Excerpted passage:

I've been having sporadic issues with one of my polling engines. I'm running NPM 10.2.2 and on my primary engine polling seems to just stop even though all services are operational. I have gone through these steps from this KB but the issue keeps occurring.
http://knowledgebase.solarwinds.com/kb/questions/2517/Collector+Data+Processor+and+Collector+Polling+Controller+start+and+stop+intermittently
I'm not seeing any services stop but the poller just ceases collecting data. I'm opening a case with support and will reference this thread.
Can you post here your case number?
How big was collector SDF files before you reset them?
Thanks
I did it yesterday and don't remember the sizes.
As of right now the polling controller is around 200MB, the job tracker 75MB and the Job Engine V2 61 MB
Case # 350334
Running diags now for support...as soon as I'm done I'm going to replace all the SDF files as this seems to get the system running again.
We've seen a similar issue on one of our pollers as well. NPM 10.2.2, core 2011.2.2We rebuilt the box thinking the OS was corrupted but the issue did not disappear with the rebuild.

Task requirements:
**A.** In the polling-engine thread, condense the paragraph beginning "I've been having sporadic issues" into a short bulleted list that keeps its main facts.
**B.** According to the polling-engine thread, why does the poster plan to replace all the SDF files after running diagnostics for support? Answer in one to three sentences.
**C.** Carry on the polling-engine thread from the point where it stops.

Source information:
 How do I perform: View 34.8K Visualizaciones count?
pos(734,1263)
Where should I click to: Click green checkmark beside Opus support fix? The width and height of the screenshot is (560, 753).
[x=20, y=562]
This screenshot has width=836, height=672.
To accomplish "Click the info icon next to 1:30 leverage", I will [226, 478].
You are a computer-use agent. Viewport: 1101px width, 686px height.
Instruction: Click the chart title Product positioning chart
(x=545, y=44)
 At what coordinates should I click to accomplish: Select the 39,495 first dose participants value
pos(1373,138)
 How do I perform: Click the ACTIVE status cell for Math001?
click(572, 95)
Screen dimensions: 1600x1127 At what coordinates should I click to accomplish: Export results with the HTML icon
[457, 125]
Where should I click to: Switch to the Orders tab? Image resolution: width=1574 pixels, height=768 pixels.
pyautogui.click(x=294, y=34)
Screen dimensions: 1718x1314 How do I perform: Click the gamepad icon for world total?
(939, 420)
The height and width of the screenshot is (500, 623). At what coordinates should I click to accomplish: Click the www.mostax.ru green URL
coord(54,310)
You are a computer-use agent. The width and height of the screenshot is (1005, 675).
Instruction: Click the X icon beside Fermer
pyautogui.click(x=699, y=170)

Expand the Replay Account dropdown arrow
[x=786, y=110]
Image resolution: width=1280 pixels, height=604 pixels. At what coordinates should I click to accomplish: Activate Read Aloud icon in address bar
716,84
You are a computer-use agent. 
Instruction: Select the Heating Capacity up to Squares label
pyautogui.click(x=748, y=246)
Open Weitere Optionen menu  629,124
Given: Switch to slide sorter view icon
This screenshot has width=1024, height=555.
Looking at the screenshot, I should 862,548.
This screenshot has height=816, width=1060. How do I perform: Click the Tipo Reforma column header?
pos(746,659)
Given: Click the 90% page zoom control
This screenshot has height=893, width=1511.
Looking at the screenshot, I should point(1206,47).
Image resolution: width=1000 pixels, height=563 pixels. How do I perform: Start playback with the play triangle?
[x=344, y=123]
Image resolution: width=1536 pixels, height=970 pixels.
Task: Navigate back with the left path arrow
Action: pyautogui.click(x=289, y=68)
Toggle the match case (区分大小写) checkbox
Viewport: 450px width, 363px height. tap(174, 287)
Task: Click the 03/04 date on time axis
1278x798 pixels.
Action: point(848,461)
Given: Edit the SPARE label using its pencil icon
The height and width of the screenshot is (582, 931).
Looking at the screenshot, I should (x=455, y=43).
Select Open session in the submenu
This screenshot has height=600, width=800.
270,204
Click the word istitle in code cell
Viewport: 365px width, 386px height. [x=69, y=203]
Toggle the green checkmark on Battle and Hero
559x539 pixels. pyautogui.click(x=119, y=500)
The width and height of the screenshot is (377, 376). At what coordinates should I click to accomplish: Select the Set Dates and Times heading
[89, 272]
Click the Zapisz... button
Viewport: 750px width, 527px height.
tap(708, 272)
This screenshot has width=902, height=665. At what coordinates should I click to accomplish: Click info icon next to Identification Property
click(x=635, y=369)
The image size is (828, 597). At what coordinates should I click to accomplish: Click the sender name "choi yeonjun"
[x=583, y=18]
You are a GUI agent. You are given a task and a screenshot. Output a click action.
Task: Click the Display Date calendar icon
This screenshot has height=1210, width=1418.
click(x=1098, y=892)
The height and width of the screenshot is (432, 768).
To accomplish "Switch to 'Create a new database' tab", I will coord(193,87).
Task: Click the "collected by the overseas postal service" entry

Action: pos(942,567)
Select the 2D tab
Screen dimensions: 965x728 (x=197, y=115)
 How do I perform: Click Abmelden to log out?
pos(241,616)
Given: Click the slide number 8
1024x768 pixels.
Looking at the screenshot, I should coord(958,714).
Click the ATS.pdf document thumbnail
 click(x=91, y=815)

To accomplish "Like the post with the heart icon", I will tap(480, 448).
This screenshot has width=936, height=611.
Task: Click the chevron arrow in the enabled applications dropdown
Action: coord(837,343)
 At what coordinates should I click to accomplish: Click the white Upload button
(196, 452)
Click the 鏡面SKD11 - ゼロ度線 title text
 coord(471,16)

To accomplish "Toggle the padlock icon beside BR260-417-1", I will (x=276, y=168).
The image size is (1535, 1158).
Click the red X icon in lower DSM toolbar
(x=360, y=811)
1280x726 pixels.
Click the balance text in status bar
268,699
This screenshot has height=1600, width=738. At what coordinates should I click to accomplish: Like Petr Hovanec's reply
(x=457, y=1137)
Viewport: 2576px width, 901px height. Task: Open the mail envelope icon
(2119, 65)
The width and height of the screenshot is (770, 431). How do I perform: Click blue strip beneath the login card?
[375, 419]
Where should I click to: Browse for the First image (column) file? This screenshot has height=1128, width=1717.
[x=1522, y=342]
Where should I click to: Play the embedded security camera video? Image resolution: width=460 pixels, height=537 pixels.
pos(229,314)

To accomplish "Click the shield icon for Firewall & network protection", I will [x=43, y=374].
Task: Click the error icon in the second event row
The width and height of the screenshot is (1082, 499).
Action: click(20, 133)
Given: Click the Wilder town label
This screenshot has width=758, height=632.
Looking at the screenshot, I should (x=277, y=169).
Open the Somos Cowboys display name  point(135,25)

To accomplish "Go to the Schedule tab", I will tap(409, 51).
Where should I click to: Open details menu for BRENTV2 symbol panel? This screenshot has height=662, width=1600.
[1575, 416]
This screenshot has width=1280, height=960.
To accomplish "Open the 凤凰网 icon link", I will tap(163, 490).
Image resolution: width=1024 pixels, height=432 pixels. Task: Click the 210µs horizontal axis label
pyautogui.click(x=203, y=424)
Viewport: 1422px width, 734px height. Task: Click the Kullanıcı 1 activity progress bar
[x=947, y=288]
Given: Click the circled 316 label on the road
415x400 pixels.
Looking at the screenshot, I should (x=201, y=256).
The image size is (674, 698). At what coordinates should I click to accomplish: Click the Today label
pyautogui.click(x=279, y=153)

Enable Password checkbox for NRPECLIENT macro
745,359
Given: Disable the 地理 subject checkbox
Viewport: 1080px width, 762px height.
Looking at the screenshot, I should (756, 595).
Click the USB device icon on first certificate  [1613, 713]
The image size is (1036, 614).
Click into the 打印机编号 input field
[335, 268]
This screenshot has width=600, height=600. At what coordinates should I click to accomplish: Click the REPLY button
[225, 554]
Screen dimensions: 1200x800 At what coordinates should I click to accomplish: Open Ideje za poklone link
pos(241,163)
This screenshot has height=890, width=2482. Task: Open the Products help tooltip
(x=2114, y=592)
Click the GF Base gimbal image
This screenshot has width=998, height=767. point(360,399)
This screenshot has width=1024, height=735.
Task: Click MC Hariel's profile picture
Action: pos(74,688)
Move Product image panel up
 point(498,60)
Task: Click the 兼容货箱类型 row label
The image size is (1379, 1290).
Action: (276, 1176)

Results for the exercise:
**A.**
- One polling engine has sporadic problems.
- The version is NPM 10.2.2.
- On the primary engine, polling stops even though all services are running.
- The steps from a knowledge base article were followed, but the problem keeps coming back.

**B.** The poster plans to replace all the SDF files because doing so seems to get the system running again.

**C.**
A consistent symptom is that we can try to stop all services but the Job Engine v2 never finishes stopping. Reboot of the server is required.
One thing we've noticed is that the issue seems to occur anytime that OS patches are applied to the server but the server isn't rebooted.
We haven't opened a ticket on this. We figured we'd wait until we migrate to NPM 10.3 so we can skip the answers of "it's fixed in the next version".
JobEngine V2 will not stop using the service manager for me either. I had to kill the process using task manager before doing my repairs.
Really hate that the system censors my use of the word K .I .L. L
Hah! I think it made the post funnier when I inserted my favorite 4-letter word while reading.
Apparently not a unix-oriented vocabulary in the filters.
Pardon my interjection, but I would appreciate it if SolarWinds would produce an official white paper on this issue. The tendency of these SDF files to require periodic regeneration has been around a long time. I realize that there is a KB on the topic, but a white paper could also shed light on why this happens, and even how to predict it. Could those of us with SAM benefit from using FIle Size monitoring to keep an eye on how the SDF files grow and alert us when thy reach a dangerous size?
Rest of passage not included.